### Required action
From the line containing "Screen dimensions: 1185x790" down to the line containing "Open the Bot Goals tab" in the records below, reproduce every line exactly, ends included, and omit all others.

### Supplied records

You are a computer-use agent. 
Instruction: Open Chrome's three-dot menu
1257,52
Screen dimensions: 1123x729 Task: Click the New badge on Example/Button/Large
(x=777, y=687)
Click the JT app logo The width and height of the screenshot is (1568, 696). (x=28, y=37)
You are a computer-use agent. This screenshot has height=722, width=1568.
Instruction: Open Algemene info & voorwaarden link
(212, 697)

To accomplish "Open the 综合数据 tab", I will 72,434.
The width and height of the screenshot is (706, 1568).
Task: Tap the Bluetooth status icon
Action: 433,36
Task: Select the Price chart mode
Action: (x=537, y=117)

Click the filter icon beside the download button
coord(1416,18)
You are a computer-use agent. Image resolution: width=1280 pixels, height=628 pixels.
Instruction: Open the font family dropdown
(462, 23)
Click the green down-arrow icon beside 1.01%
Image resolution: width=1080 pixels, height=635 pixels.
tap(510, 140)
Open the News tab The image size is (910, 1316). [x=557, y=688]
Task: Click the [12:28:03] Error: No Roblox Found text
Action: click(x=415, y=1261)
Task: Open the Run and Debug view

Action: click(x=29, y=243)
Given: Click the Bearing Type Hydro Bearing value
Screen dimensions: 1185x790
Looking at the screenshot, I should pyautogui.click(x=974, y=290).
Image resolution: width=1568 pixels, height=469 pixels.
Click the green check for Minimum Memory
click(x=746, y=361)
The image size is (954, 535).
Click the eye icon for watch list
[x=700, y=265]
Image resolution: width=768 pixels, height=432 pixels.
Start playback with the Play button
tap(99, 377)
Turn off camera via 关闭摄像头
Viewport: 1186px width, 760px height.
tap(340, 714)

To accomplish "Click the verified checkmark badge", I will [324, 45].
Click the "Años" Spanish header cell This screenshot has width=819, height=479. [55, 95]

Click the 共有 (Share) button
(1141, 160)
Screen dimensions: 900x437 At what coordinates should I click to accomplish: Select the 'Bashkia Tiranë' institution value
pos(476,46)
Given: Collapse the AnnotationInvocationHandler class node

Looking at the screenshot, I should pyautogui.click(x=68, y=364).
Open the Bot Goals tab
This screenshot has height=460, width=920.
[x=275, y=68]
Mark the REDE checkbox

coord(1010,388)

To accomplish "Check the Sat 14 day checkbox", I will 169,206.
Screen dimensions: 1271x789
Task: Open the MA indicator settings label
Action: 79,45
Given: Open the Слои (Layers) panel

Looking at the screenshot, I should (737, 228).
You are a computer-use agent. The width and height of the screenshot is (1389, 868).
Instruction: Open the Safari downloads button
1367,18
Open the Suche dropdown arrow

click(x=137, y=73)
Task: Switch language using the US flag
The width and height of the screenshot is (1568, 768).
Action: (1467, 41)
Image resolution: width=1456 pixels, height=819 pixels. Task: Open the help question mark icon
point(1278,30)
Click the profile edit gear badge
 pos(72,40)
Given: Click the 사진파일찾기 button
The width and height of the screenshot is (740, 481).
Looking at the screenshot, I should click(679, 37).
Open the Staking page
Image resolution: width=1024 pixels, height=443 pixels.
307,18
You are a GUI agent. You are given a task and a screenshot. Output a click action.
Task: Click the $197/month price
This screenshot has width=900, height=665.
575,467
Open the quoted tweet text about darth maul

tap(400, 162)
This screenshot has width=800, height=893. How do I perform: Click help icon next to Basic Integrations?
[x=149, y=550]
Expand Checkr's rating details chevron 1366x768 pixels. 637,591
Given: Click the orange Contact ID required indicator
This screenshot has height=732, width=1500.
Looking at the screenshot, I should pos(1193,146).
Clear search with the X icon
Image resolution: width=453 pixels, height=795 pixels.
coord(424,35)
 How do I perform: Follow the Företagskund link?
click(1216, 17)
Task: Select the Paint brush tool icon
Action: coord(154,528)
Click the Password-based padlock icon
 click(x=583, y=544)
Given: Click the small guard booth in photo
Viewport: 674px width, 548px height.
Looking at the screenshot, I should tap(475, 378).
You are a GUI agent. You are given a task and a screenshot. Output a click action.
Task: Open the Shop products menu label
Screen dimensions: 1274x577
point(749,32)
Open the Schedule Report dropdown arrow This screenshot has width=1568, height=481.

### Written answer
Screen dimensions: 1185x790
Looking at the screenshot, I should pyautogui.click(x=974, y=290).
Image resolution: width=1568 pixels, height=469 pixels.
Click the green check for Minimum Memory
click(x=746, y=361)
The image size is (954, 535).
Click the eye icon for watch list
[x=700, y=265]
Image resolution: width=768 pixels, height=432 pixels.
Start playback with the Play button
tap(99, 377)
Turn off camera via 关闭摄像头
Viewport: 1186px width, 760px height.
tap(340, 714)

To accomplish "Click the verified checkmark badge", I will [324, 45].
Click the "Años" Spanish header cell This screenshot has width=819, height=479. [55, 95]

Click the 共有 (Share) button
(1141, 160)
Screen dimensions: 900x437 At what coordinates should I click to accomplish: Select the 'Bashkia Tiranë' institution value
pos(476,46)
Given: Collapse the AnnotationInvocationHandler class node

Looking at the screenshot, I should pyautogui.click(x=68, y=364).
Open the Bot Goals tab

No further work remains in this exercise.